The Ames test was initially developed using agar plates (the plate incorporation technique), as described above. Since that time, an alternative to performing the Ames test has been developed, which is known as the "fluctuation method". This technique is the same in concept as the agar-based method, with bacteria being added to a reaction mixture with a small amount of histidine, which allows the bacteria to grow and mutate, returning to synthesize their own histidine. By including a pH indicator, the frequency of mutation is counted in microplates as the number of wells which have changed color (caused by a drop in pH due to metabolic processes of reproducing bacteria). As with the traditional Ames test, the sample is compared to the natural background rate of reverse mutation in order to establish the genotoxicity of a substance. The fluctuation method is performed entirely in liquid culture and is scored by counting the number of wells that turn yellow from purple in 96-well or 384-well microplates.

In the 96-well plate method the frequency of mutation is counted as the number of wells out of 96 which have changed color. The plates are incubated for up to five days, with mutated (yellow) colonies being counted each day and compared to the background rate of reverse mutation using established tables of significance to determine the significant differences between the background rate of mutation and that for the tested samples.

Tasks |
1 – According to the Ames test passage, how long are the 96-well plates incubated?
2 – Carry the Ames test passage forward with the next paragraph, starting after its last sentence.

Data extract |

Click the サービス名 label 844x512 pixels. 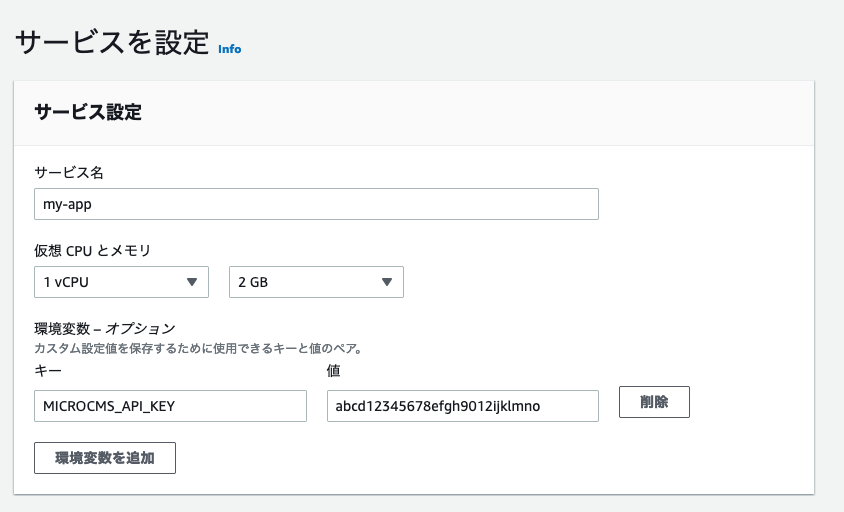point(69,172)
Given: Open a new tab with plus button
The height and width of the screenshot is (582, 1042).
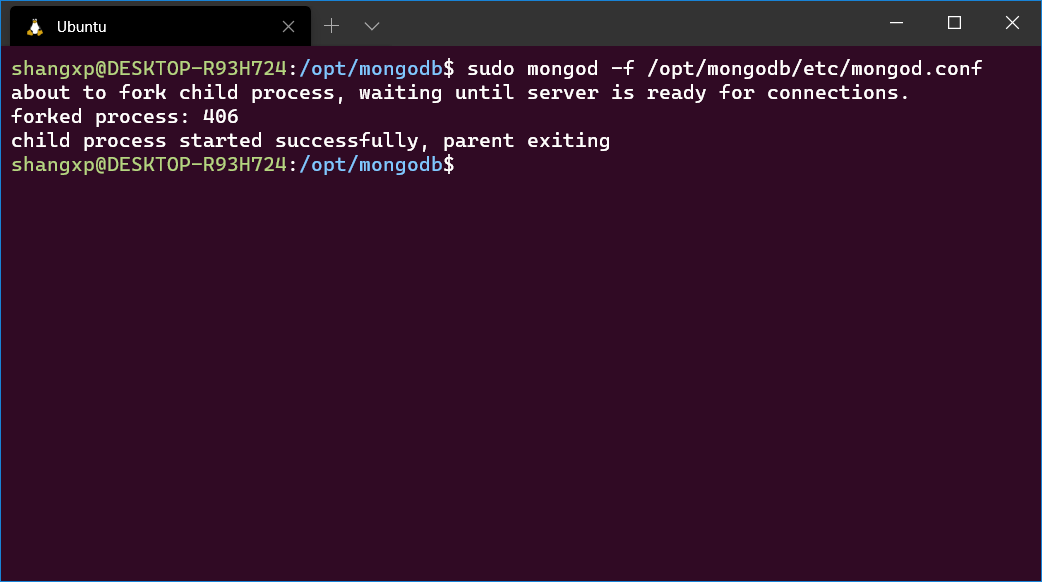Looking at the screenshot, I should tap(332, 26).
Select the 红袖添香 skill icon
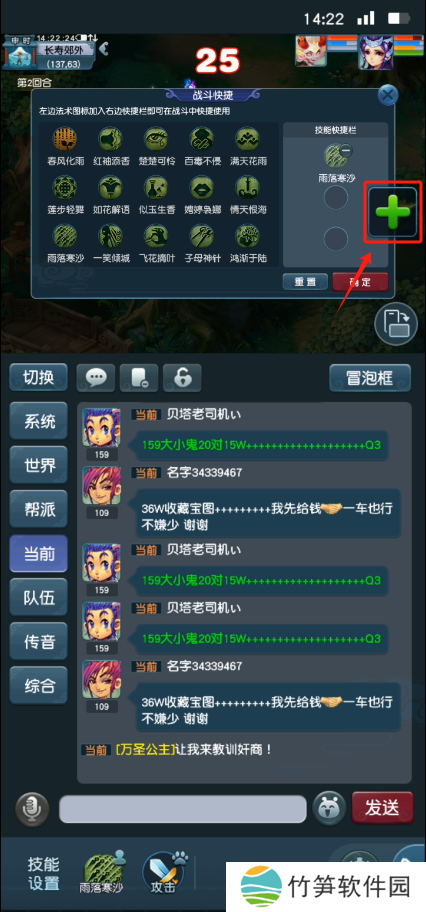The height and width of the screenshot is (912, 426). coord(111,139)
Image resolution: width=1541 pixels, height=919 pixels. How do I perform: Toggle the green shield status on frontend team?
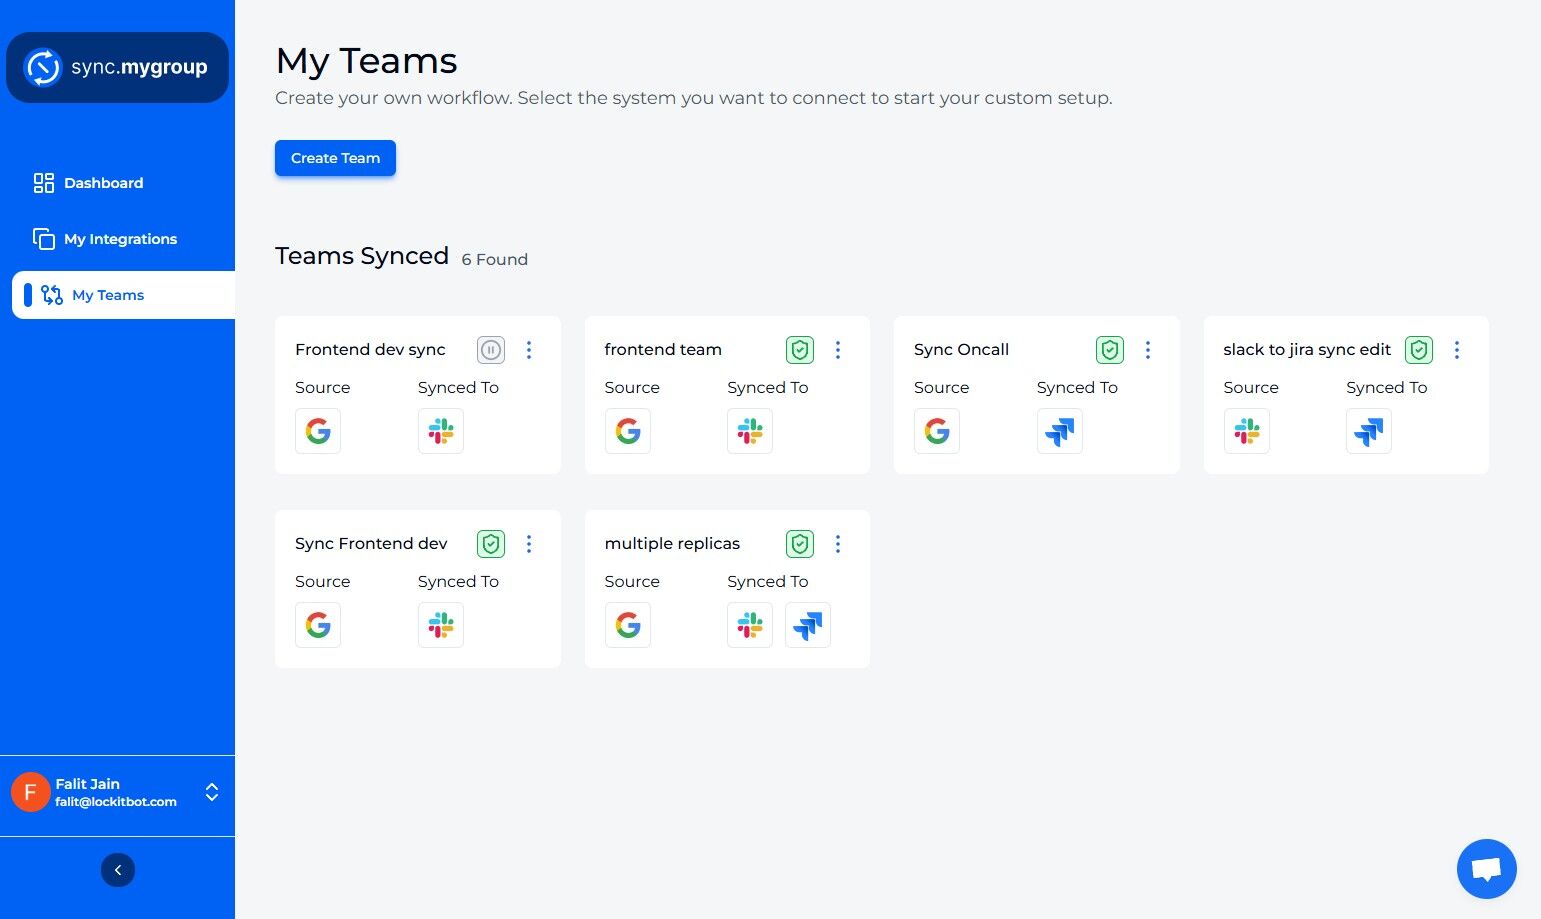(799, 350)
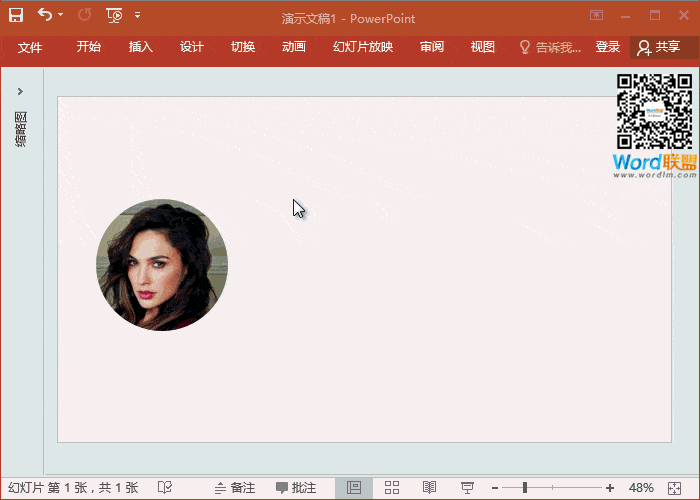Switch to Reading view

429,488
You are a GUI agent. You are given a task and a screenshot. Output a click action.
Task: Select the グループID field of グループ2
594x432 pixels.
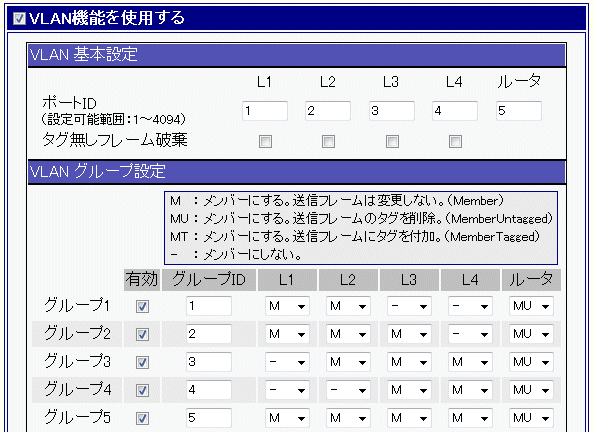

Written answers |
1 – Up to five days.

2 –
In the more scaled-down 384-well plate microfluctuation method the frequency of mutation is counted as the number of wells out of 48 which have changed color after 2 days of incubation. A test sample is assayed across 6 dose levels with concurrent zero-dose (background) and positive controls which all fit into one 384-well plate. The assay is performed in triplicates to provide statistical robustness. It uses the recommended OECD Guideline 471 tester strains (histidine auxotrophs and tryptophan auxotrophs).

The fluctuation method is comparable to the traditional pour plate method in terms of sensitivity and accuracy, however, it does have a number of advantages: it needs less test sample, it has a simple colorimetric endpoint, counting the number of positive wells out of possible 96 or 48 wells is much less time-consuming than counting individual colonies on an agar plate. Several commercial kits are available. Most kits have consumable components in a ready-to-use state, including lyophilized bacteria, and tests can be performed using multichannel pipettes. The fluctuation method also allows for testing higher volumes of aqueous samples (up to 75% v/v), increasing the sensitivity and extending its application to low-level environmental mutagens.